On the CDR-SB, patients in the placebo group worsened by an average of 3.5 at one year. In comparison, the worsening was 2.1 in the DBSf treatment arm. The trend toward slowing of clinical decline was not statistically significant (p = 0.17).
DBSf demonstrated an acceptable safety and tolerability profile in the ADvance study analysis, as previously reported. SAEs were consistent with what is typically observed in DBS of other study populations, including Parkinson's disease patients, the most common population treated with DBS.
About Alzheimer's Disease
Alzheimer's disease (AD) is a progressive neurodegenerative disorder characterized by cognitive decline and behavioral disturbances that eventually result in a person's inability to perform daily activities. In 2010, it was estimated that 25 million individuals were living with AD worldwide.
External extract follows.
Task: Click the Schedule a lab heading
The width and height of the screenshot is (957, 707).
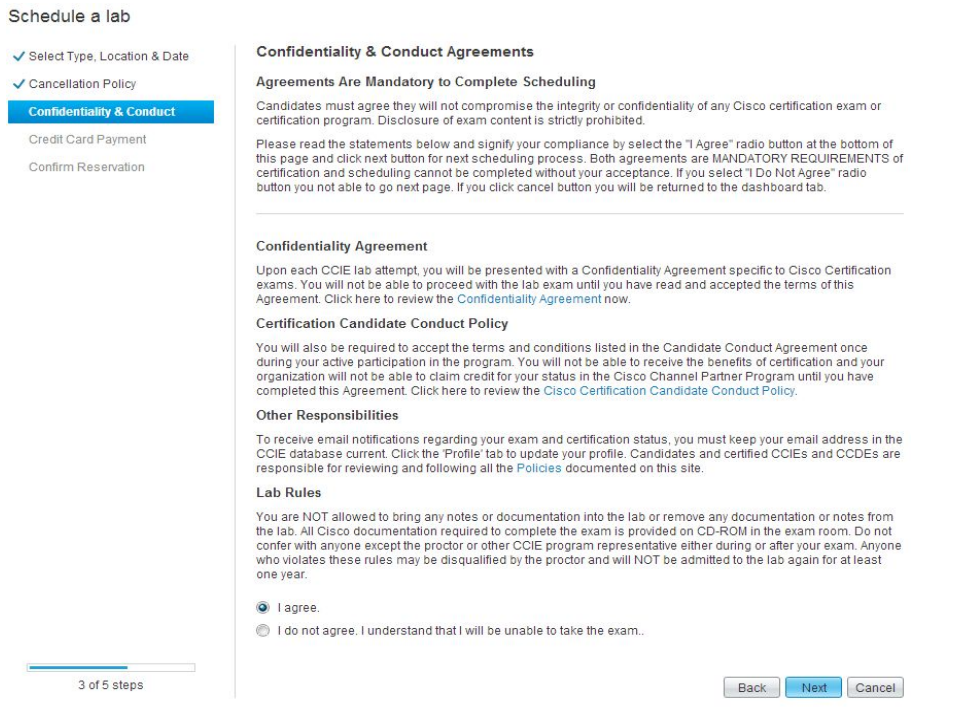Action: point(70,16)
About Deep Brain Stimulation
Deep brain stimulation (DBS) uses a surgically implanted medical device, similar to a cardiac pacemaker, to deliver mild electrical pulses to precisely targeted areas of the brain. The therapy is currently licensed in the United States, Europe, Canada and other regions of the world for the treatment of the disabling symptoms of essential tremor and advanced Parkinson's disease. It is available under a Humanitarian Device Exemption (HDE)1 for primary dystonia in the United States. In Europe, Canada, Australia and Taiwan, DBS therapy is approved for the treatment of refractory epilepsy. The therapy is also approved for the treatment of severe, treatment-resistant obsessive-compulsive disorder in the European Union, Australia and in the United States under an HDE2.
More than 100,000 people worldwide have received DBS therapy.
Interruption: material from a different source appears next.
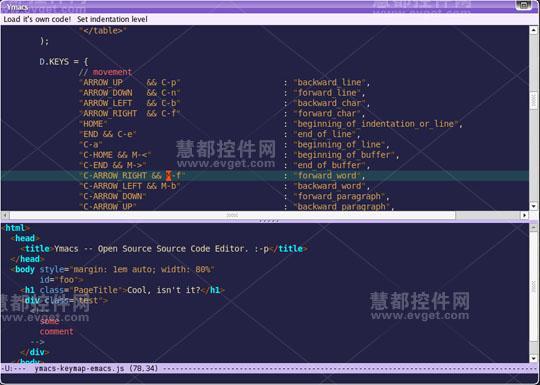Place cursor on the "D.KEYS = {" line
Viewport: 540px width, 385px height.
[64, 62]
About Functional Neuromodulation, Ltd.
Functional Neuromodulation is a privately held medical device company dedicated to advancing the application of DBSf therapy to help improve the lives of people with Alzheimer's disease and other diseases of memory and cognition. Founded in 2010 in Toronto by Dr. Andres Lozano, Functional Neuromodulation has recently announced 12-month results of the ADvance study of DBSf in mild Alzheimer's disease patients. More information about the company can be found at www.fxneuromod.com.
1 Humanitarian Device in the U.S.: The effectiveness of this device for the treatment of dystonia has not been demonstrated.
2 Humanitarian Device in the U.S.: The effectiveness of this device for the treatment of obsessive-compulsive disorder has not been demonstrated.
CAUTION — Investigational device. Limited by Federal law to investigational use.